[START Text excerpt]
Impala partitioning to Delta partitioning

Decision framework

Impala partition type Cardinality Delta recommendation
Date column (daily) ~365/year Partition by date column. Matches Impala behavior.
Date column (hourly) ~8,760/year Partition by date (daily), not hourly. Z-ORDER by hour if needed.
Region / country 10-200 Partition if < 100 values; otherwise Z-ORDER.
Customer ID 10K-10M Z-ORDER, do not partition. Too many partitions degrades performance.
Transaction ID Very high Z-ORDER. Never partition by high-cardinality columns.

Example: convert Impala partitioned table

-- Impala (before)
CREATE TABLE sales.orders (
    order_id BIGINT,
    customer_id BIGINT,
    amount DECIMAL(18,2),
    status STRING
)
PARTITIONED BY (order_date DATE)
STORED AS PARQUET;

-- Databricks SQL (after)
CREATE TABLE silver.sales.orders (
    order_id BIGINT,
    customer_id BIGINT,
    amount DECIMAL(18,2),
    status STRING,
    order_date DATE
)
[END Text excerpt]
[START Entries]
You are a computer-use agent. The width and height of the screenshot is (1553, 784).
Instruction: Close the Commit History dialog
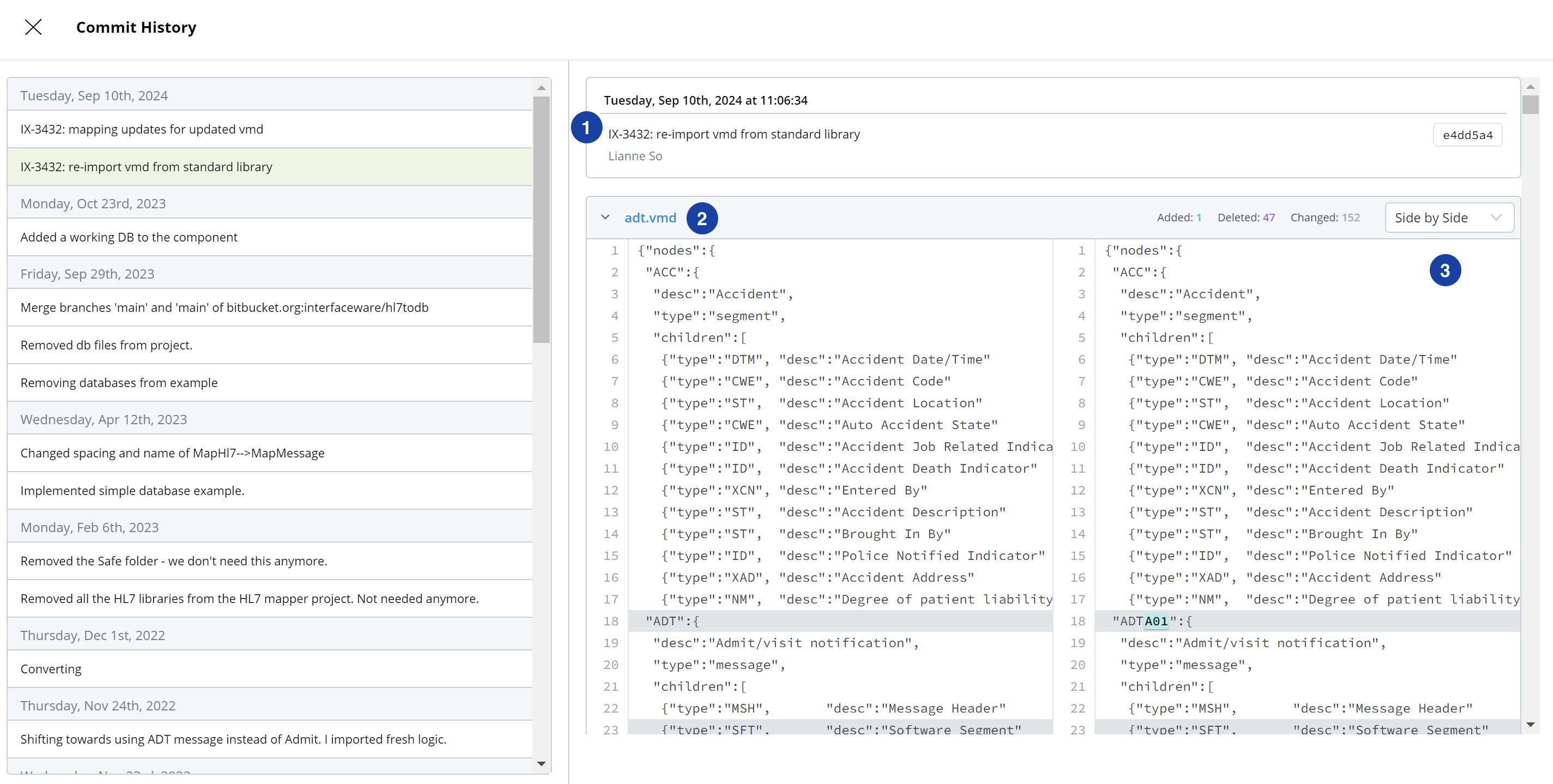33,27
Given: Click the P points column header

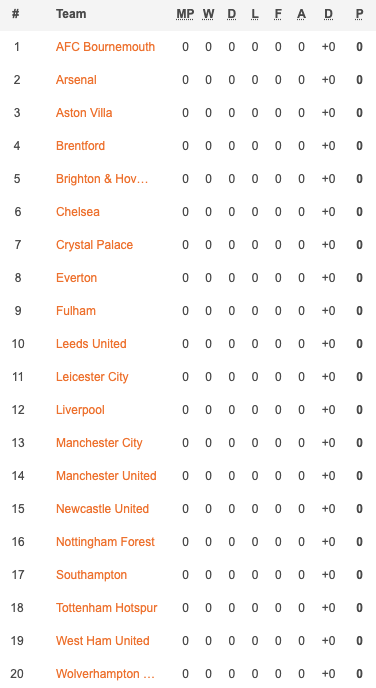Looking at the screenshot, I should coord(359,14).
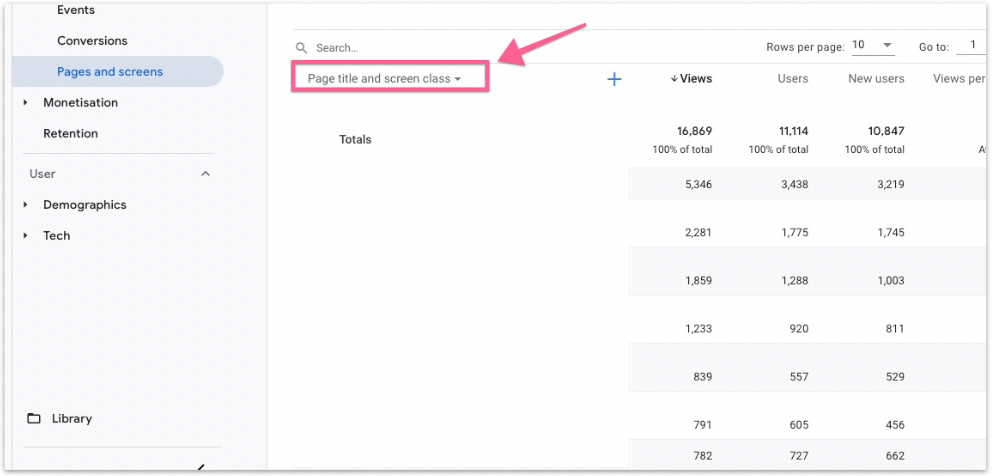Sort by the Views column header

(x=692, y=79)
[END Entries]
| Task to carry out |
Please explain, in one to three sentences, why the partitioning guide recommends Z-ORDER rather than partitioning for a Customer ID column. Rely only on the partitioning guide, not the entries.

| Answer in full |
A Customer ID column has between 10K and 10M values, so partitioning by it would create too many partitions, and that degrades performance. The partitioning guide therefore recommends Z-ORDER for it.